Your instructions
Return each line of the data below that contains the string "from".

Records supplied
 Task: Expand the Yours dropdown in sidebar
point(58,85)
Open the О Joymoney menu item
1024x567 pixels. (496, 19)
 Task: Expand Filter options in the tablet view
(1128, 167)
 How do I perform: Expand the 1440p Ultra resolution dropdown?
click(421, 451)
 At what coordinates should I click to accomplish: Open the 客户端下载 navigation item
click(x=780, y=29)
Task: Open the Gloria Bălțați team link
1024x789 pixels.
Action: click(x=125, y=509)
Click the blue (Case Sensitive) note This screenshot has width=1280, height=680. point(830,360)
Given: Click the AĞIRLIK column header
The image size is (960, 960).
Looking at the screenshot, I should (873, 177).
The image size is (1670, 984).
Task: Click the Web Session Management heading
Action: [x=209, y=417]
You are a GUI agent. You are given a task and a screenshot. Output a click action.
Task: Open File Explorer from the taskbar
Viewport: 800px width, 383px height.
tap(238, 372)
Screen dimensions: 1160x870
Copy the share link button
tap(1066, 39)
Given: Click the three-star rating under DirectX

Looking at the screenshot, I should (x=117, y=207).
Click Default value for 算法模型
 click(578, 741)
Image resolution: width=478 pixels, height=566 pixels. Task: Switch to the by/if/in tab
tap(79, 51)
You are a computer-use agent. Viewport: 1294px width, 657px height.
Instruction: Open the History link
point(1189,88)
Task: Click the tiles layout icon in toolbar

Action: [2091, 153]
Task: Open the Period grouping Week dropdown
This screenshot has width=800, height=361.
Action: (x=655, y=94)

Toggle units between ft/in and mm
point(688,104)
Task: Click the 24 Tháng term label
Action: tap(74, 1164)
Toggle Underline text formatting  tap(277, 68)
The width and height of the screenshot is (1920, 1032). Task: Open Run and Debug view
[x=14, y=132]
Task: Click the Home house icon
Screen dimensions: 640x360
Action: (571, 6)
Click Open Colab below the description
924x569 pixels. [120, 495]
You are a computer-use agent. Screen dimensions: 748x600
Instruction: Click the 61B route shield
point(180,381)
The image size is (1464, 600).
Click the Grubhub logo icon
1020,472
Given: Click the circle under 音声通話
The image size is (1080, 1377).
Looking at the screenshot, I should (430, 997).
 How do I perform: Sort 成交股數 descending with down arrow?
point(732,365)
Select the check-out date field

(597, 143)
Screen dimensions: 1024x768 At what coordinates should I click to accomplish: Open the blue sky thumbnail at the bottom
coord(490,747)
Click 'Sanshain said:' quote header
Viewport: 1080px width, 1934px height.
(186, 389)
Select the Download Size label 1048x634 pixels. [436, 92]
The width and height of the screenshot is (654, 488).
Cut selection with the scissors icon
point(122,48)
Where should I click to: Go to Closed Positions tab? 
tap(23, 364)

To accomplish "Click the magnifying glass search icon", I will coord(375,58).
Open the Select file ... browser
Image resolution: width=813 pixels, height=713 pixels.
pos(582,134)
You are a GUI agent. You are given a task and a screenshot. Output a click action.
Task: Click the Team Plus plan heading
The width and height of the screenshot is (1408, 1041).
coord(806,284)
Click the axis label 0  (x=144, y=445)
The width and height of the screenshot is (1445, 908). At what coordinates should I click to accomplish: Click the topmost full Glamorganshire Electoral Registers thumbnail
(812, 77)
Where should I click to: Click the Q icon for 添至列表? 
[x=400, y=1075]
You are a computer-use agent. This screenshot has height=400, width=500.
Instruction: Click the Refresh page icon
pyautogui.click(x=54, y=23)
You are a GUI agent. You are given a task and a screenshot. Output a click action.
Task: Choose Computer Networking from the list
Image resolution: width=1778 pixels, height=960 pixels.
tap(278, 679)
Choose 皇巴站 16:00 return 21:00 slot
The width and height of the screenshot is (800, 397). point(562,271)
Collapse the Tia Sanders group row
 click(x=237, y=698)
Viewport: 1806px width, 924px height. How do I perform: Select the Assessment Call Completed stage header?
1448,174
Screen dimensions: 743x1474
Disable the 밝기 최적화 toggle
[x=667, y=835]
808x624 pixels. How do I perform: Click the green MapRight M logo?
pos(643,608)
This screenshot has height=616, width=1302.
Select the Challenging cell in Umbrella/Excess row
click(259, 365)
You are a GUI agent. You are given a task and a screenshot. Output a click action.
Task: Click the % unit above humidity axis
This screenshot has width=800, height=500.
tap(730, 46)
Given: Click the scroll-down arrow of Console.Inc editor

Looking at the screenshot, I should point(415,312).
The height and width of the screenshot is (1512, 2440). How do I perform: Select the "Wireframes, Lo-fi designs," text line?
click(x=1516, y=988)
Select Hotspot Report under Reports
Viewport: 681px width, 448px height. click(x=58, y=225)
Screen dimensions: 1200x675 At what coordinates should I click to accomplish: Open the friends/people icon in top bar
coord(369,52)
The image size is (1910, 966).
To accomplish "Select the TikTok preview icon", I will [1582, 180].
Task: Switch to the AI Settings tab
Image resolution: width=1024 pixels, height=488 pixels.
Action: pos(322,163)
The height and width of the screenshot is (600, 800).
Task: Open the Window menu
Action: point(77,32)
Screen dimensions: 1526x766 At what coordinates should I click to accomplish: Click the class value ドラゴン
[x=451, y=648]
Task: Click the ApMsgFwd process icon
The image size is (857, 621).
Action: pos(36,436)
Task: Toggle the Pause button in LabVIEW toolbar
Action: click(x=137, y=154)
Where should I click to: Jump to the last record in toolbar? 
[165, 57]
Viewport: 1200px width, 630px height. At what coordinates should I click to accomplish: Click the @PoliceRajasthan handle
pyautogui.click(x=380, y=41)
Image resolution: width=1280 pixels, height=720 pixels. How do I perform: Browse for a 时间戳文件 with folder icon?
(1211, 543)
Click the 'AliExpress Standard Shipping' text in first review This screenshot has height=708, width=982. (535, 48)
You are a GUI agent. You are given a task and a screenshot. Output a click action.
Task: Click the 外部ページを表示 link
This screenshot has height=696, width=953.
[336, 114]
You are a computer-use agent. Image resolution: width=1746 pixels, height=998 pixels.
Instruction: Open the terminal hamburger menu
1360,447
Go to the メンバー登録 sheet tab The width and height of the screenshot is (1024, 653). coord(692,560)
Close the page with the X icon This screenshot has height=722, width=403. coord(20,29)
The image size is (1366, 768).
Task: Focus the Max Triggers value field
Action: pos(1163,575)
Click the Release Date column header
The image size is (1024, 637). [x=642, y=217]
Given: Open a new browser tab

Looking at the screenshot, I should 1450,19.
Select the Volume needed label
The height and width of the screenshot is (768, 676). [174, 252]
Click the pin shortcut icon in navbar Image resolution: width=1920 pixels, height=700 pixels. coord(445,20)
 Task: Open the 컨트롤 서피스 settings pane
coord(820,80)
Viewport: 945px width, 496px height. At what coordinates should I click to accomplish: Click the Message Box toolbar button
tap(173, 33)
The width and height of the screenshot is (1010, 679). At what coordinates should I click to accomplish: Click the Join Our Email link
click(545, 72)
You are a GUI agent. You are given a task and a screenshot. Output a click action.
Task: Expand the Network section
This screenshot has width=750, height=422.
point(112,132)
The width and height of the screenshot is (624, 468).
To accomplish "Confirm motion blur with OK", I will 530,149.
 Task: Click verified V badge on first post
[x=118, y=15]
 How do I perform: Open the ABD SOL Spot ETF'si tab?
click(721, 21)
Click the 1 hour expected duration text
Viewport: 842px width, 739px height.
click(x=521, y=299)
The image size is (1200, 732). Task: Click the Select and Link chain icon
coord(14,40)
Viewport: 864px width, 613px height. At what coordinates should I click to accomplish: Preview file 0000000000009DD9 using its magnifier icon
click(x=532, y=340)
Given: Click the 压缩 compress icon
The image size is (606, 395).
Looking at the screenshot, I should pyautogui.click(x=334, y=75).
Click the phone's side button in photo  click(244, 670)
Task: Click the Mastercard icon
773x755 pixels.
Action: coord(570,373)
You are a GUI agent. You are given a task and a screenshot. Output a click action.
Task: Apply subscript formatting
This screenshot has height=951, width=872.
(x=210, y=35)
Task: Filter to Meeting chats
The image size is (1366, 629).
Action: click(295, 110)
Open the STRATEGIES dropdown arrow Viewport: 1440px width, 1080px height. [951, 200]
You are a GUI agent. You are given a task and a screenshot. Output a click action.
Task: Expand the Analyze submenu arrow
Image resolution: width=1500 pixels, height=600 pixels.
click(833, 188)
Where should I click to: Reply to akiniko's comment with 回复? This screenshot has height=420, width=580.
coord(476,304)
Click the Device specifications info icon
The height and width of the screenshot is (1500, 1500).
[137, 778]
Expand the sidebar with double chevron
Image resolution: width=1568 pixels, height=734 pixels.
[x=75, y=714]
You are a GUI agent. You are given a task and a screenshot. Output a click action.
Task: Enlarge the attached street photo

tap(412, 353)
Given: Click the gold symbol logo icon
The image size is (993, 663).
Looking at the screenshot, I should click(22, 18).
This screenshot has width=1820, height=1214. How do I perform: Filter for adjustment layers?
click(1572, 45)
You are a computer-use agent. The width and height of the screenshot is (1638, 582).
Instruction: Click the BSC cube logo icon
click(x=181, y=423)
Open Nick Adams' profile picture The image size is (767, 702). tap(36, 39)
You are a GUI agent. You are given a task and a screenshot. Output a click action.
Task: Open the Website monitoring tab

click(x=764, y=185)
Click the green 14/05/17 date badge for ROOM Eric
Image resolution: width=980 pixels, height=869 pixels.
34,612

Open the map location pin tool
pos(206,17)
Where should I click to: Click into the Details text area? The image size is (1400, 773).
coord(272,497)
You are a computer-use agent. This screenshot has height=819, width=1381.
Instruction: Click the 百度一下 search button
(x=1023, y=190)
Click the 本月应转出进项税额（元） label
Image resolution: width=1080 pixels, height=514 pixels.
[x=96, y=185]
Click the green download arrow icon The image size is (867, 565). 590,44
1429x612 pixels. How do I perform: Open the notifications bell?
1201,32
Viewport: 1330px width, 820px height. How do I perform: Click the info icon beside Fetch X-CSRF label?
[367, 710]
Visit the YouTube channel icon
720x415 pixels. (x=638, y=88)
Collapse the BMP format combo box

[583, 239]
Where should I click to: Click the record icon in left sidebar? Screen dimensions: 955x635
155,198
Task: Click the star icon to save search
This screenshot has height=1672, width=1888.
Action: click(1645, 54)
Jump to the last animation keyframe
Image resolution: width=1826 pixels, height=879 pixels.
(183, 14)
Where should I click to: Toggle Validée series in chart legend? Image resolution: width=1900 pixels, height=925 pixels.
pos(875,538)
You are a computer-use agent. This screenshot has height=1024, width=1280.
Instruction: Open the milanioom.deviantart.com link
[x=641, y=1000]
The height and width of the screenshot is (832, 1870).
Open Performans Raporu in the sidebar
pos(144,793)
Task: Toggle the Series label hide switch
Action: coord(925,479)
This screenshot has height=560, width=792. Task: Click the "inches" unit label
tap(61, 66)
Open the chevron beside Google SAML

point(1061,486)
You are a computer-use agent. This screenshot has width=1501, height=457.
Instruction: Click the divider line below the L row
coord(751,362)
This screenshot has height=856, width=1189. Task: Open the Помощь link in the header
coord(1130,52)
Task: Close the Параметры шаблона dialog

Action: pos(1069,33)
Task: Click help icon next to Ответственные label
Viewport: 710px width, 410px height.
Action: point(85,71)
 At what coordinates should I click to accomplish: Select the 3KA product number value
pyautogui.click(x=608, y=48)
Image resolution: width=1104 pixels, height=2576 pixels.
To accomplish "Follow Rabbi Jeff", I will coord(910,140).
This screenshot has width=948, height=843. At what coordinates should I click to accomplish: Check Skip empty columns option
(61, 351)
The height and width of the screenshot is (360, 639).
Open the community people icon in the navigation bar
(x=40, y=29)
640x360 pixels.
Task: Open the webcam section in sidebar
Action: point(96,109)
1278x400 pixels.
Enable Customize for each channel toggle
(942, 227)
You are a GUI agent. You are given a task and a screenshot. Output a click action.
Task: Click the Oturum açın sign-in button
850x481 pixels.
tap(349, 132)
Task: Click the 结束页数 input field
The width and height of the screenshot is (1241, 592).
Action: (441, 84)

Output
Task: Open File Explorer from the taskbar
Task: Choose Computer Networking from the list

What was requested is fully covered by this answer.